(Beginning of Data excerpts)

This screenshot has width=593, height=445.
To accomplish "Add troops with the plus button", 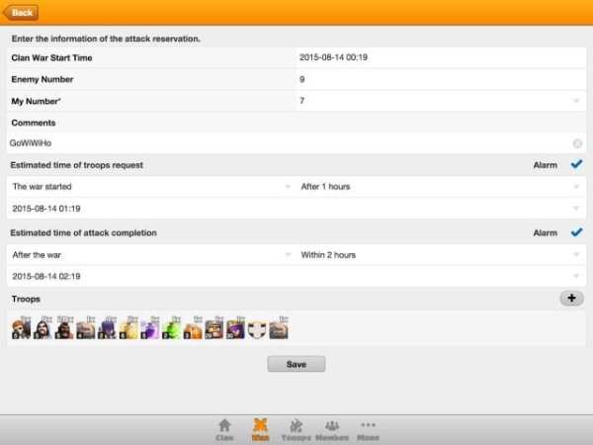I will pyautogui.click(x=571, y=299).
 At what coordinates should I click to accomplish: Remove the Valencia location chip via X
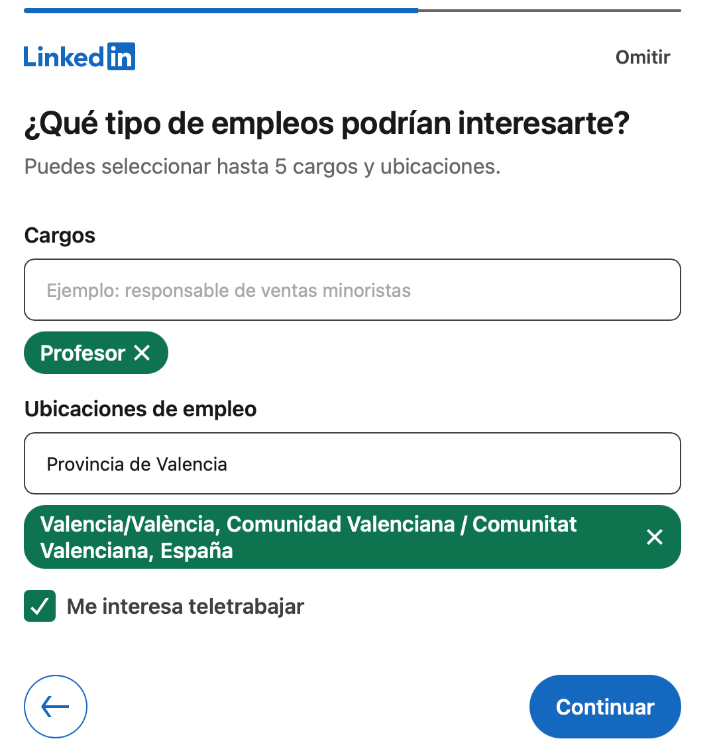coord(654,537)
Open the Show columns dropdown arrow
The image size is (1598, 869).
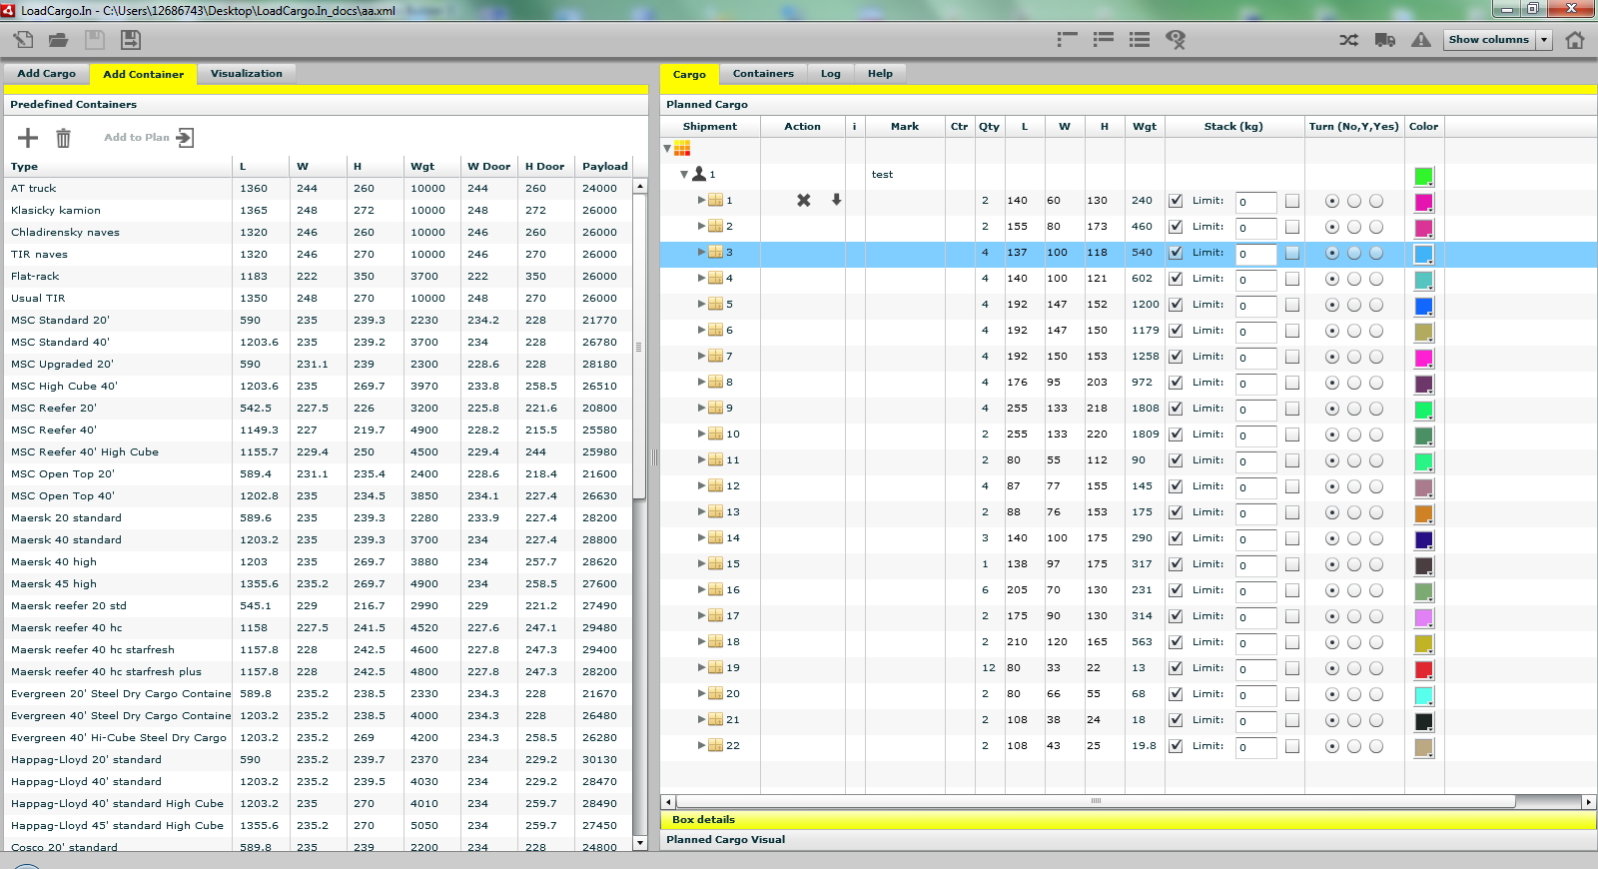click(1544, 40)
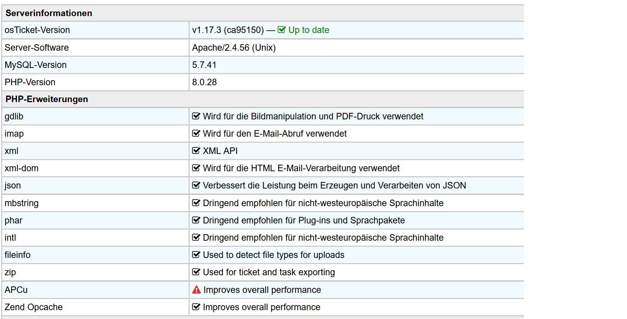Click the zip row check icon

[x=196, y=272]
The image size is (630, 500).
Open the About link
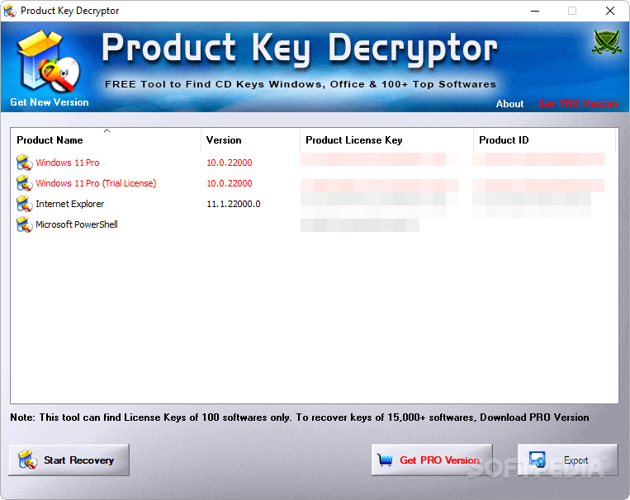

(End of Data excerpts)

* **Activity**
Go through the records above and copy each line where "Open" is found.

* **Solution for this exercise**
Open the Show columns dropdown arrow
Open the About link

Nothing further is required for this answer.